Hospital Symbols: A case study
Communications in India is constrained by factors arising from the very diverse cultural, traditional, lingual and social backgrounds of its people - resulting in potential as well as real situations of communication impasse. A drawback of no mean proportion, it is related to the simple linguistic and cultural fact that in India, there are as many as 14 major languages and about 1,600 dialects. Secondly, many of its adults are perhaps functionally literate but are literally illiterate. Thirdly, people do not communicate easily because of boundaries determined by the cultural-traditional-social denominators of gender-divide that limits the free mixing between the sexes, or among different castes or religious communities.

+++

WHAT THIS EXERCISE ASKS.
1. Write out the stretch of the case study on hospital symbols from "Hospital Symbols: A" through "or religious communities.", reproducing every word and punctuation mark unchanged.
2. According to the case study on hospital symbols, how many major languages are there in India?

+++

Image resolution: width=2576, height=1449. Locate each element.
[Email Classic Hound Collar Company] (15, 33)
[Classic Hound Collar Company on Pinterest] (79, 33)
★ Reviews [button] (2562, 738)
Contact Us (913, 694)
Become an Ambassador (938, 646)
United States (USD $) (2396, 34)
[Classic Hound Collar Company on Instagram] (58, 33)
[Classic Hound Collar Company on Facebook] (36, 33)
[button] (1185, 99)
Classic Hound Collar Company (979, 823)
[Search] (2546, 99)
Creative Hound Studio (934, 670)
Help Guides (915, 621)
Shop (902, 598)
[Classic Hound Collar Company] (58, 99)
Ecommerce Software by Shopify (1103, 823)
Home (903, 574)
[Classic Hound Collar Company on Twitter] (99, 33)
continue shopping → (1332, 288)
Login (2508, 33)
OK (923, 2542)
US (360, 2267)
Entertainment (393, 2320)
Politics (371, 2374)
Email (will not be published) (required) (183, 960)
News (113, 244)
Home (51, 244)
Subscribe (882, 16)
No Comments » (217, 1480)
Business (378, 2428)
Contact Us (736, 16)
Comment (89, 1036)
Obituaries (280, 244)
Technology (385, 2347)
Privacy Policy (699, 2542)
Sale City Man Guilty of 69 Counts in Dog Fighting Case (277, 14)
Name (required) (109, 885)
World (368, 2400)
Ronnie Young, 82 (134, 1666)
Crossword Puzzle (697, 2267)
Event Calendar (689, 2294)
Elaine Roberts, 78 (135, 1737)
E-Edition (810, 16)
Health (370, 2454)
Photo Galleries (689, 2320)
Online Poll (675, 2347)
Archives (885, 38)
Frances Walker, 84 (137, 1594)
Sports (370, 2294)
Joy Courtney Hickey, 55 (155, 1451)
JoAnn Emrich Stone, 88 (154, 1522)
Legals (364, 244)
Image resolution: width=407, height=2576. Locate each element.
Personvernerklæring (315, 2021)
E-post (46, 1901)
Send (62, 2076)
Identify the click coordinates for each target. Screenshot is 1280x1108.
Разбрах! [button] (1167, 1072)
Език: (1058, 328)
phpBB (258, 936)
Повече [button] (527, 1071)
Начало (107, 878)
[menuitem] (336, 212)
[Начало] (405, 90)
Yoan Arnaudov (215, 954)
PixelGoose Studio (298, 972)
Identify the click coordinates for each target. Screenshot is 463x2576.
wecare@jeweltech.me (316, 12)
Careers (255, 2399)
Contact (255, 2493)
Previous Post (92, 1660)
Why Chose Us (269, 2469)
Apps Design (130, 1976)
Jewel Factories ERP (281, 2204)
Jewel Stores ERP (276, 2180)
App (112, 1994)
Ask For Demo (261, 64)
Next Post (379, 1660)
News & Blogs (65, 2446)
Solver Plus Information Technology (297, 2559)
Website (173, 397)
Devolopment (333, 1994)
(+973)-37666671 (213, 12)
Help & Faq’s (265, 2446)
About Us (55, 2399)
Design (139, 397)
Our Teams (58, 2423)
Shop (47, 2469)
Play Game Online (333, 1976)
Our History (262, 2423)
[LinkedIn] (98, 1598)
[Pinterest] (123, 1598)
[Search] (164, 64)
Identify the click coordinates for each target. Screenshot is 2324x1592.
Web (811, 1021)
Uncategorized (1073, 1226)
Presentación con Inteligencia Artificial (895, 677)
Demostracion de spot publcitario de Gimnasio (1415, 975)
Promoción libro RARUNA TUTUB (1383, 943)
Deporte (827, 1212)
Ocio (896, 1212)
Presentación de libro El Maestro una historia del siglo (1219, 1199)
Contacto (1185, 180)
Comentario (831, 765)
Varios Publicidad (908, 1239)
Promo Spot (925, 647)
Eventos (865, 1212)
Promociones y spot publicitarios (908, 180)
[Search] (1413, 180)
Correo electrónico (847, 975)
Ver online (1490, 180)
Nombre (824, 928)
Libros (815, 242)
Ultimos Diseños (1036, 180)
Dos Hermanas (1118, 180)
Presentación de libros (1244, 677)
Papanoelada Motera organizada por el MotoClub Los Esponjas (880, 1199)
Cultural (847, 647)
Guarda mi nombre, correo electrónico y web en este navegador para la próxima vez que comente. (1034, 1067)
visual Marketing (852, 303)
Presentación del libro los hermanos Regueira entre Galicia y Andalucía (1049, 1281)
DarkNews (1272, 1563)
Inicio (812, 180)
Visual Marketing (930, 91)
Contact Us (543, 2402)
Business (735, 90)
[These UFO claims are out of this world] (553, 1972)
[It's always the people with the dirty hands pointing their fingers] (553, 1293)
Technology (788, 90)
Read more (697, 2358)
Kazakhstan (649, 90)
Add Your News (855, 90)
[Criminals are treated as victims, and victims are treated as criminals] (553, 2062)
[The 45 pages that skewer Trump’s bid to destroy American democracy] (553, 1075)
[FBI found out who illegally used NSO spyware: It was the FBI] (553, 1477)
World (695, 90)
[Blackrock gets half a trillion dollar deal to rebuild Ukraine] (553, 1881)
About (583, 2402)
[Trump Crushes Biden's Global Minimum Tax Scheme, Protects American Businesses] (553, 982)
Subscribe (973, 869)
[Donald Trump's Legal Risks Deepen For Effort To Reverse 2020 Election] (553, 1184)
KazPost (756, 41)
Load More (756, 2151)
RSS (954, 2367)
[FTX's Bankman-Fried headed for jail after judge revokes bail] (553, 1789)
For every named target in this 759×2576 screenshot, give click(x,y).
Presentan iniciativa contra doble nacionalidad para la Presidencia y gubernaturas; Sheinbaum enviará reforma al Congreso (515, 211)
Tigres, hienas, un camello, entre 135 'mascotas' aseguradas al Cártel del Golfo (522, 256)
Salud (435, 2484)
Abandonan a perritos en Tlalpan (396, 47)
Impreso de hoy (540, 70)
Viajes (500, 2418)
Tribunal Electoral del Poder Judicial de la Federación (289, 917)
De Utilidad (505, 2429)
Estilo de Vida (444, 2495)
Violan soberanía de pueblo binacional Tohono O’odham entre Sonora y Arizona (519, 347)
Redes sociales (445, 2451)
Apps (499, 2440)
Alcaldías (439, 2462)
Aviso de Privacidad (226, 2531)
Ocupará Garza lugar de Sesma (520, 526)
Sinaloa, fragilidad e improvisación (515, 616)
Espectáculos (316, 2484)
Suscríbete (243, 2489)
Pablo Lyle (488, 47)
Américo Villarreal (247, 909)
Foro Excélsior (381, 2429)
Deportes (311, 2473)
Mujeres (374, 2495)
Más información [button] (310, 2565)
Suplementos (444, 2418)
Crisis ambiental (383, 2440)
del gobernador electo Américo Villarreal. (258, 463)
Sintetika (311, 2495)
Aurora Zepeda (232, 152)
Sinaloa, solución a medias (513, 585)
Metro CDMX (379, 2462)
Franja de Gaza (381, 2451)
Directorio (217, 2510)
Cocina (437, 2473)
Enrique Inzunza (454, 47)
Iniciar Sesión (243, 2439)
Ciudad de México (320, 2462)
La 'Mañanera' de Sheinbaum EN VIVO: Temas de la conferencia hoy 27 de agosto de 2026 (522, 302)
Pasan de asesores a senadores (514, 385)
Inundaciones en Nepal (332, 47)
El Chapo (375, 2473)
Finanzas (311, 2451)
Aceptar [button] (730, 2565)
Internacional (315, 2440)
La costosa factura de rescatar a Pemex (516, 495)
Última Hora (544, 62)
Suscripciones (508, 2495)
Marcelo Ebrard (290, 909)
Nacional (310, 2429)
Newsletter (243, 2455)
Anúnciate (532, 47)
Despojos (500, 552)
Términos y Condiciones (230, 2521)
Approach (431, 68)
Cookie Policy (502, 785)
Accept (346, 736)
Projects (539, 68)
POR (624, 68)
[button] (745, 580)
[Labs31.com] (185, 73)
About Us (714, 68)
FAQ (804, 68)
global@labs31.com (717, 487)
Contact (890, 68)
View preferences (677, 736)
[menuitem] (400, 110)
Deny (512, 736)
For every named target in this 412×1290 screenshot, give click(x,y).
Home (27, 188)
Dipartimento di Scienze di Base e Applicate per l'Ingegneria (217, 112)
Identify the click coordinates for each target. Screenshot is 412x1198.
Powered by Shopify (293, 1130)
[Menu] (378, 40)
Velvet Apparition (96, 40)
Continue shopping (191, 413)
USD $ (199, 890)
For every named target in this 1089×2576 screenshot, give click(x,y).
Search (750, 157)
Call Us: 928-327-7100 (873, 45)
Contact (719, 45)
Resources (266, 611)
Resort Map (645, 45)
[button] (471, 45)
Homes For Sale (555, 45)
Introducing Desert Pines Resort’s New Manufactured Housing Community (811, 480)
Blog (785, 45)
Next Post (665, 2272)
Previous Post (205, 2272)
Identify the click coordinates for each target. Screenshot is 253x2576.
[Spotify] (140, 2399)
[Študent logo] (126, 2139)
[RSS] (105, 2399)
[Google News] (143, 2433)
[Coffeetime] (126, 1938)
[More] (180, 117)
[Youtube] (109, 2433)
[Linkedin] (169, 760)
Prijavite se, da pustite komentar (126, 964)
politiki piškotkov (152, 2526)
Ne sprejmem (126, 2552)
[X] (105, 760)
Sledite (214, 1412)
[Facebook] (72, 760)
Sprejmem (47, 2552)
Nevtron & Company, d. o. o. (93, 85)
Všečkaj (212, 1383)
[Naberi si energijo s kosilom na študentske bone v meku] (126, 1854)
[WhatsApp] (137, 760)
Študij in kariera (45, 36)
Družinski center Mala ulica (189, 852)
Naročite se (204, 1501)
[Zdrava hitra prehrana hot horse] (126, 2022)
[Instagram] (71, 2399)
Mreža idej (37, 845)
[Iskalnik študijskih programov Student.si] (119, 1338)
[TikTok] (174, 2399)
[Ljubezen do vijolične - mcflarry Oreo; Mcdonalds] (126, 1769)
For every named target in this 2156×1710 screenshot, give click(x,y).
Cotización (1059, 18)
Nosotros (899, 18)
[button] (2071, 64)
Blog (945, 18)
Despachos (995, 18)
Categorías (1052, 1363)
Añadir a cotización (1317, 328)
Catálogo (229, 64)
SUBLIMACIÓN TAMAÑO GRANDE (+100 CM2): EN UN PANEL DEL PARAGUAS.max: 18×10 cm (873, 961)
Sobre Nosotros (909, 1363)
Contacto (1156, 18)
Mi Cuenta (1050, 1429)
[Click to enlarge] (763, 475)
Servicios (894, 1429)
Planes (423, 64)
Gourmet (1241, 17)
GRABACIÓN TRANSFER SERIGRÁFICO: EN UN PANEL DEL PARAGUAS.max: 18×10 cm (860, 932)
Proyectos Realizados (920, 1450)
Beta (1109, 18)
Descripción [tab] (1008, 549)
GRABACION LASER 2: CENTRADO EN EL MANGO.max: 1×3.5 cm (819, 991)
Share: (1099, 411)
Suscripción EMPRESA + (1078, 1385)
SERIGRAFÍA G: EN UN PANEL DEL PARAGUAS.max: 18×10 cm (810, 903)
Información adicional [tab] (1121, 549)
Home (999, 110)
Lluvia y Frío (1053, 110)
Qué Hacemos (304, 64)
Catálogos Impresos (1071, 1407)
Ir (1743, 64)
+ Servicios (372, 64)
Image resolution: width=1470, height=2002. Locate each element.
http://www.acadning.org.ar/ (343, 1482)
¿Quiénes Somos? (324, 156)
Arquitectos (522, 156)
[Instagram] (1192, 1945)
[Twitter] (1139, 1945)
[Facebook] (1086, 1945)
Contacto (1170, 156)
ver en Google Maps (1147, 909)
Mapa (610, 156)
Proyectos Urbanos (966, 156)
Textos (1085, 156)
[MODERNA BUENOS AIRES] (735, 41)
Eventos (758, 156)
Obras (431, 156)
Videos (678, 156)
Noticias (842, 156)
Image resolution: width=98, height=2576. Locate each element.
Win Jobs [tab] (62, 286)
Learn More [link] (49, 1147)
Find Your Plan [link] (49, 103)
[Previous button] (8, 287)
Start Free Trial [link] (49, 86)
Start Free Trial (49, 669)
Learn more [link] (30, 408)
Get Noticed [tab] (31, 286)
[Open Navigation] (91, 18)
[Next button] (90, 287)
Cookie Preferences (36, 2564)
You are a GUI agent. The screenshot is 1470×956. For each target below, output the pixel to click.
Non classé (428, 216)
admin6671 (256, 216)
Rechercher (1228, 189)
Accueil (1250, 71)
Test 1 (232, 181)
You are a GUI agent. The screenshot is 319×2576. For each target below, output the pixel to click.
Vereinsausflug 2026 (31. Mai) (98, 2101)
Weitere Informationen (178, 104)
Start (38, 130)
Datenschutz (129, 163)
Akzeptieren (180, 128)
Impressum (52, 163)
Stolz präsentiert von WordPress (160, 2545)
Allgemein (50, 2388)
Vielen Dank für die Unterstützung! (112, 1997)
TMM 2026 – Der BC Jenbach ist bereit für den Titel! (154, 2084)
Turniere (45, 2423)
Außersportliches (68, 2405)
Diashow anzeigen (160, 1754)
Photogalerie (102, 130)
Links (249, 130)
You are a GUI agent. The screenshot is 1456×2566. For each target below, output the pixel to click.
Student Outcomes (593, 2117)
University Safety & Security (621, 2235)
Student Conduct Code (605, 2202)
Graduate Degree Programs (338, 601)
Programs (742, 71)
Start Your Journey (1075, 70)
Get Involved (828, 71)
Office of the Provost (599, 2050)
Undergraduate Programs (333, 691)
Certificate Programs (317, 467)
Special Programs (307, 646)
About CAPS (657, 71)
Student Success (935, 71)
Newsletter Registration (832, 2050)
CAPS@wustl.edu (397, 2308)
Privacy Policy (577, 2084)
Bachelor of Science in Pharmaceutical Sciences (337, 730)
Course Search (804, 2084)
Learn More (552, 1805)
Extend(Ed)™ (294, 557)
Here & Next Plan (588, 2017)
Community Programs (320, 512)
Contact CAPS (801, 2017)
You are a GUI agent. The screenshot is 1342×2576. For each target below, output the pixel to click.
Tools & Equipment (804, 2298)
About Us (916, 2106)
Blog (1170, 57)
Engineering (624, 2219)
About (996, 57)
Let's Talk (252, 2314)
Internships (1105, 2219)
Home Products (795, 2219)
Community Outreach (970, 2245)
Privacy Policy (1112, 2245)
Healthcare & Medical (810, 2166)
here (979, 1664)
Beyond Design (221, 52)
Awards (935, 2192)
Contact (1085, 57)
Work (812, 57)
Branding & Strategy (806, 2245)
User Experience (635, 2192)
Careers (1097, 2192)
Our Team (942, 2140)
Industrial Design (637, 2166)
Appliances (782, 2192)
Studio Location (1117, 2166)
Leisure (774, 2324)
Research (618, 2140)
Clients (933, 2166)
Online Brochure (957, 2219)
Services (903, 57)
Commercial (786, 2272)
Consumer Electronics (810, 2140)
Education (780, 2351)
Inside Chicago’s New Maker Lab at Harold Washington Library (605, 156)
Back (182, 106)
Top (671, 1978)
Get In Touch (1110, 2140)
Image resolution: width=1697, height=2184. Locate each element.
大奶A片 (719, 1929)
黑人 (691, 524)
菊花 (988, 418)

+++

RESPONSES.
1.
Hospital Symbols: A case study
Communications in India is constrained by factors arising from the very diverse cultural, traditional, lingual and social backgrounds of its people - resulting in potential as well as real situations of communication impasse. A drawback of no mean proportion, it is related to the simple linguistic and cultural fact that in India, there are as many as 14 major languages and about 1,600 dialects. Secondly, many of its adults are perhaps functionally literate but are literally illiterate. Thirdly, people do not communicate easily because of boundaries determined by the cultural-traditional-social denominators of gender-divide that limits the free mixing between the sexes, or among different castes or religious communities.

2. There are 14 major languages in India.